Record excerpts —
* Start *

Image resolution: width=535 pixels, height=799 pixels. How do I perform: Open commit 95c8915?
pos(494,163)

* End *
* Start *

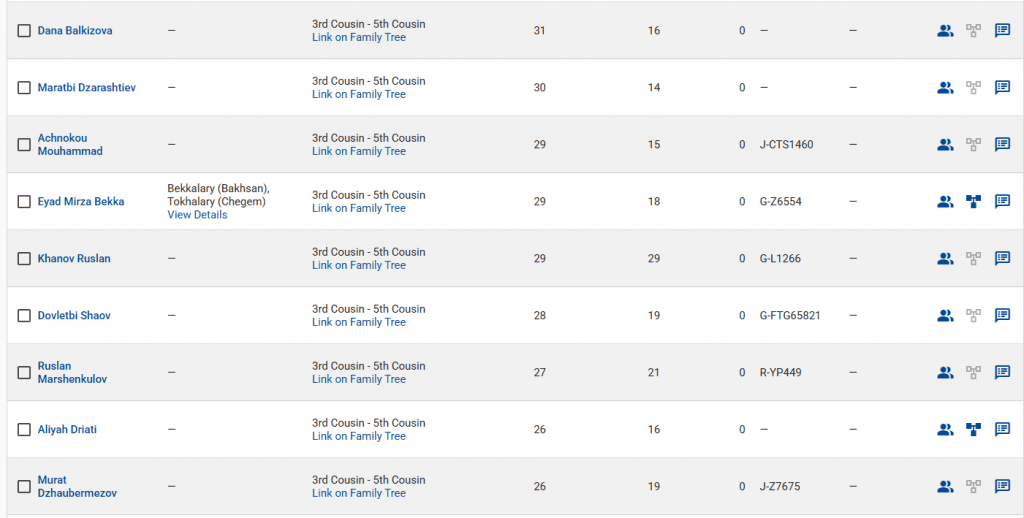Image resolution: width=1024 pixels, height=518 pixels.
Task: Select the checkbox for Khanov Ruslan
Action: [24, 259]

* End *

What you are asked to do —
From the line with "Image resolution: width=535" up to and including the line with "pos(494,163)", write the records out again, swapping "commit" for "revision" and changing nothing else.

Exercise response —
Image resolution: width=535 pixels, height=799 pixels. How do I perform: Open revision 95c8915?
pos(494,163)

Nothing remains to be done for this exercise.